And I haven't even gotten to the worst ...
Wanna hear more melodrama from last week? Yes, this is going down in the memory books as one of the most difficult weeks of my life. From layoff to losing the cat, all in seven days. What fun!
Soooo, we went to the commissary last week (the base grocery store for those of you not familiar with the military.) The baby was napping, so I seized the chance to take just one child with me. The toddler was only too happy to leave Daddy at home to go bye-bye with Mommy.
Halfway through the trip, I was about 5 large steps from the cart the toddler was sitting in, checking out the rack holding the marked down items, when I noticed this guy eyeing some frozen pizzas. A couple of things made me uneasy: he was standing between me and the toddler, and those pizzas just didn't deserve the intense concentration he was giving them. Not enough there to make me walk over and move the toddler, but enough that I kept an eye on things as I continued to browse through the damaged cereal boxes.
When he moved, it was fast. Dumping some pizzas in my cart, he grabbed the handle and started pushing my daughter away. I yelled and ran.
He didn't stop until I grabbed the cart.
"Hey!" Not an original comment, but I wasn't thinking clearly.
He reacted quickly, snapping back, "I wasn't trying to take your cart."
"Don't take off with my daughter!"
He sneered. "I wasn't taking your daughter, lady."
He walked back to his cart and started to walk off. I grabbed the pizzas he'd dumped in my cart and threw them into his.
In times of stress I don't think clearly. It wasn't until after he was out of sight that the full implication of the whole incident hit me. I started replaying it, the way he'd reacted with anger instead of embarrassment, the way he'd looked off to the side when he first grabbed the cart instead of at the toddler. Too much off to the side. Again, there was something weird in his body language right then. Surely nobody would naturally turn their head to that extreme sideways angle? He was almost looking backward. My suspicious mommy mind immediately decided he was trying to alibi himself in case he was intercepted.
I headed off to customer service. I didn't know if I was overreacting, but what if something was really wrong? What if he wasn't just a jerk, and managed to grab some other child because I didn't do anything?

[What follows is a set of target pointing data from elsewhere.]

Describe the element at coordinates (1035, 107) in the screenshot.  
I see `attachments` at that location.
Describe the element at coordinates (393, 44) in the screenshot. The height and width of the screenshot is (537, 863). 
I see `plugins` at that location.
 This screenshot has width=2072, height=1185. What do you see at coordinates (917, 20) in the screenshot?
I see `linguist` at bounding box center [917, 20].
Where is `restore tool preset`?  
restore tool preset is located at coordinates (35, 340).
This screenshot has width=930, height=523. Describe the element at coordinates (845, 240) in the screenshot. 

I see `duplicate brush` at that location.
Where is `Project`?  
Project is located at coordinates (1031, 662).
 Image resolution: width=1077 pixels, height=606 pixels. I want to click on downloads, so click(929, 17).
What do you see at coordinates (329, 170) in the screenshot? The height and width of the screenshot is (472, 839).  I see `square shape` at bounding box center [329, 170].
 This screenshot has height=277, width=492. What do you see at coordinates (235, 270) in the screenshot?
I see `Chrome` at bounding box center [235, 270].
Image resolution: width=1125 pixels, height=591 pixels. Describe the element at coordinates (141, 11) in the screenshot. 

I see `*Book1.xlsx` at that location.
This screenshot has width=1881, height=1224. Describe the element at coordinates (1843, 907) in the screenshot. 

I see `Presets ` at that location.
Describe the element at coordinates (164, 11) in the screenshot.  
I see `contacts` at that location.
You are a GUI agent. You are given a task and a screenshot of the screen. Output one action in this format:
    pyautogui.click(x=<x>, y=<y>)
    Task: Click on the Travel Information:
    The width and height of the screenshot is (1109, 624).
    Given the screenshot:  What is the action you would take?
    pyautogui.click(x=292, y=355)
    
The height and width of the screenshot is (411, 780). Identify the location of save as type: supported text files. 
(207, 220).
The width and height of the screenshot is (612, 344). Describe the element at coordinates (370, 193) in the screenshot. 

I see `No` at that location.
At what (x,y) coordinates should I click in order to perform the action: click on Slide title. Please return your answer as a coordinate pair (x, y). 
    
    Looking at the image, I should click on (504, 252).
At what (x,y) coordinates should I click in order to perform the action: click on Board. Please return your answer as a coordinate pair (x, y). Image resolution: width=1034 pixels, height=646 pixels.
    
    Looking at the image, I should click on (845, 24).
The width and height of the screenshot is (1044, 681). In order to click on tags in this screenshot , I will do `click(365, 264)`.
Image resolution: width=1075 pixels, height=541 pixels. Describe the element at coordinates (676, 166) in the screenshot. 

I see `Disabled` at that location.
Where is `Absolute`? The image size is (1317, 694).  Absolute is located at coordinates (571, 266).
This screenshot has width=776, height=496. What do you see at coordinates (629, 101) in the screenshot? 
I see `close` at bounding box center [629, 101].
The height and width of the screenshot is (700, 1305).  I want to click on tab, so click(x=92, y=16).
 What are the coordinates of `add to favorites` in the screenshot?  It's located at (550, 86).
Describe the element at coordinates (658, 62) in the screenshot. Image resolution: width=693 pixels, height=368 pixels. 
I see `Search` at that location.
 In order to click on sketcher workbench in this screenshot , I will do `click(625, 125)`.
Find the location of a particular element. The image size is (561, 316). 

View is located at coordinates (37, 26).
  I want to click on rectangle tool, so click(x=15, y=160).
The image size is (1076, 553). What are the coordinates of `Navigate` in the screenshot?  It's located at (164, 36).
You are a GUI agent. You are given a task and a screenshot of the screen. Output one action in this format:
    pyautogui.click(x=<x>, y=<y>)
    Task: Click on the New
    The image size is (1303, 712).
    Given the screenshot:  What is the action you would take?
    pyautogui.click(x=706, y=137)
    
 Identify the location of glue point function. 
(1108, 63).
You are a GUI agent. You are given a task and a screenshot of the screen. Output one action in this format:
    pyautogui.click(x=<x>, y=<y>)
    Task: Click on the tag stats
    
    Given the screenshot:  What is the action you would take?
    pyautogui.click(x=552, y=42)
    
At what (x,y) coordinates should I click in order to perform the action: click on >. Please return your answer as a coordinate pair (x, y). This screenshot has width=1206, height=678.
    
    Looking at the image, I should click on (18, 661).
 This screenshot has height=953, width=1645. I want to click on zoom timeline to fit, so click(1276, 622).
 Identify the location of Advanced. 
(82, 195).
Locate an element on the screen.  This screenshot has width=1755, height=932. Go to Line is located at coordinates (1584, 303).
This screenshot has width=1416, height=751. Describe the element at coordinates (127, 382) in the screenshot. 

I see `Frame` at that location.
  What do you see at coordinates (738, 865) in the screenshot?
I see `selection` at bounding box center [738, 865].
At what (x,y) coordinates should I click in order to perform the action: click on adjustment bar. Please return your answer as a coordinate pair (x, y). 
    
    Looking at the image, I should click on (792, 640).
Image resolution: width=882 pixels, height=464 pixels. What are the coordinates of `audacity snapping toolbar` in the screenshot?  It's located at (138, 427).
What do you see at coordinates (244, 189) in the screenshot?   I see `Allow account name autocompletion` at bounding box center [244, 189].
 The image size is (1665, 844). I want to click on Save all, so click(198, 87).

Things went nuts at the customer service desk. The toddler and I got hustled into the manager's office, where the MPs were called. A store employee was assigned to watch the toddler while I went with the manager to point out the guy. The toddler started panicking, sobbing in terror at Mommy moving away from her.
It didn't take the MPs long to get there. The guy was checking out through the lane directly in front of the manager's office, so I didn't even have to walk out the door to ID him. The MPs talked to me, talked to him, decided it was an honest mistake. He had a daughter the same age, he told them. He was used to shopping with her and didn't realize his mistake until my daughter started crying.
And that was that. We all went home, me without any groceries, but a lot of questions. Had I overreacted? I didn't want to impugn someone's good name, but what else could I have done? Sure, some people react with anger when they're embarrassed. I've had people absent-mindedly grab my cart before, too, though never when I had a child in there. But my daughter didn't cry as he claimed.
Even after thinking it about all weekend, I still don't like the way things add up. And I'm still not sure what exactly happened. I don't know what else I could have done, though. It just isn't the sort of thing you can afford to take chances with these days, is it?